Output the data below verbatim, starting with the line containing "The height and width of the screenshot is (840, 1448)." and continuing through the line containing "coord(1521,652)", with both of those lines included.

============

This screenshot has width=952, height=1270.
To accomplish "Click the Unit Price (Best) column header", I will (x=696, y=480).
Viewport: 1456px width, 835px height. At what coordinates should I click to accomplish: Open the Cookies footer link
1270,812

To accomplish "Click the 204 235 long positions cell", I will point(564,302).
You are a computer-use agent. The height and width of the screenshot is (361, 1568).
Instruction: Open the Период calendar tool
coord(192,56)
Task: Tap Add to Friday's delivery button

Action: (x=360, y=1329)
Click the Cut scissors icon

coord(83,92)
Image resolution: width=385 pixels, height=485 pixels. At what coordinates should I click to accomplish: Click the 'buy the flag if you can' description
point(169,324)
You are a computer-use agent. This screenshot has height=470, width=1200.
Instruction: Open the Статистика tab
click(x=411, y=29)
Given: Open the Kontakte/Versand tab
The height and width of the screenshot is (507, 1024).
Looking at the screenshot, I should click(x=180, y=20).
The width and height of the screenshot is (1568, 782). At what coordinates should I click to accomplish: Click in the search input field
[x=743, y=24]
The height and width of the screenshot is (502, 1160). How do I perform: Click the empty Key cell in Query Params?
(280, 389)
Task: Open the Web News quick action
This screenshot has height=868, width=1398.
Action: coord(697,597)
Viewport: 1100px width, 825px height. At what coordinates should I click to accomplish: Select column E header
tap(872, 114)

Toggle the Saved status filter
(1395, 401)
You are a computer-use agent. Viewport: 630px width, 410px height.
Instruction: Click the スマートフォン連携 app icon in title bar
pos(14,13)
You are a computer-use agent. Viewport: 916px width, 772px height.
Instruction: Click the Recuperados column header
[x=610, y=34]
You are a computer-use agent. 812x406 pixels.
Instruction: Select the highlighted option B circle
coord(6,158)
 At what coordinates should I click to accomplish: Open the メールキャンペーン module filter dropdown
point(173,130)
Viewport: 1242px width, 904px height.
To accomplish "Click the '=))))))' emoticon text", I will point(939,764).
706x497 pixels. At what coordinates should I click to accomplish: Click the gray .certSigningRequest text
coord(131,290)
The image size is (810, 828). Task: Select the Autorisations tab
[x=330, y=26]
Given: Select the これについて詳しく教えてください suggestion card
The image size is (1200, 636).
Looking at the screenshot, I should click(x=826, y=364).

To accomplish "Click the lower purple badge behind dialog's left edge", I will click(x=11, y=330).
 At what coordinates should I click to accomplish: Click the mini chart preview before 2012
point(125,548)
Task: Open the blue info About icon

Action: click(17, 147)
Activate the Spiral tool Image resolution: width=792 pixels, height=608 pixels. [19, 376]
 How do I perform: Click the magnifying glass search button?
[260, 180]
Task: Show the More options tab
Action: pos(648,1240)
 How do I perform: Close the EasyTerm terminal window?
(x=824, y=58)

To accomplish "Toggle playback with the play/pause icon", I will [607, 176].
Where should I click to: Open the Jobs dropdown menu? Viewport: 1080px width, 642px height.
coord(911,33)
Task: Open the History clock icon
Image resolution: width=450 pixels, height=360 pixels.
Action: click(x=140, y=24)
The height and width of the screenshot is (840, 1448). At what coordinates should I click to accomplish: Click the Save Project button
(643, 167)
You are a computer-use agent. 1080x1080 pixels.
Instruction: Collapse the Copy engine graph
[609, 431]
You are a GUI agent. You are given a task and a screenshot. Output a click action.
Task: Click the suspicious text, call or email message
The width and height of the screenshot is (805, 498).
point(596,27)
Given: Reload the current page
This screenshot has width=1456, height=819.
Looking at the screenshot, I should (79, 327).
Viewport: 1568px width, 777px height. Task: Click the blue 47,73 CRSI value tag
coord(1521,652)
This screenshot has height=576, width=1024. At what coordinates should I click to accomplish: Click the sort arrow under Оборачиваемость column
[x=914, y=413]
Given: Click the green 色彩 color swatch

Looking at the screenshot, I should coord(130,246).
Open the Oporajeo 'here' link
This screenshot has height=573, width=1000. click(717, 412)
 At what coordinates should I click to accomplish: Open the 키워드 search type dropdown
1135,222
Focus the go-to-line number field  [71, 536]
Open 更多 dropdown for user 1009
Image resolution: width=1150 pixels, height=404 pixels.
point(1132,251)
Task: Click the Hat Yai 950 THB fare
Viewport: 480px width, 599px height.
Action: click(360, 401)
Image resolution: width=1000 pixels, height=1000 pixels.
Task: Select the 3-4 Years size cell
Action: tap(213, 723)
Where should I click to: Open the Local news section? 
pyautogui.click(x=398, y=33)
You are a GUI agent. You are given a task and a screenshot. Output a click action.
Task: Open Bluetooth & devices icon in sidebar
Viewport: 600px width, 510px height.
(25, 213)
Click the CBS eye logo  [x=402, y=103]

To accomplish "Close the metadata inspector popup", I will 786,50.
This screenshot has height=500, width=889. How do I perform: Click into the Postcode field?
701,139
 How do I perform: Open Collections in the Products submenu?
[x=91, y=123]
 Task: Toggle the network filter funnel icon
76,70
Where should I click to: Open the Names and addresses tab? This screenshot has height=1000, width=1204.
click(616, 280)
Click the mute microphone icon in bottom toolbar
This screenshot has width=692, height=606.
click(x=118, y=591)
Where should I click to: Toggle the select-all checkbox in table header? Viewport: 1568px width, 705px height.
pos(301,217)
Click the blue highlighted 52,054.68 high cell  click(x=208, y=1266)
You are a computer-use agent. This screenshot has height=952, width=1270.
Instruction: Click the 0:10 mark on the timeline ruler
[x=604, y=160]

============

*SOLUTION:*
The height and width of the screenshot is (840, 1448). At what coordinates should I click to accomplish: Click the Save Project button
(643, 167)
You are a computer-use agent. 1080x1080 pixels.
Instruction: Collapse the Copy engine graph
[609, 431]
You are a GUI agent. You are given a task and a screenshot. Output a click action.
Task: Click the suspicious text, call or email message
The width and height of the screenshot is (805, 498).
point(596,27)
Given: Reload the current page
This screenshot has width=1456, height=819.
Looking at the screenshot, I should (79, 327).
Viewport: 1568px width, 777px height. Task: Click the blue 47,73 CRSI value tag
coord(1521,652)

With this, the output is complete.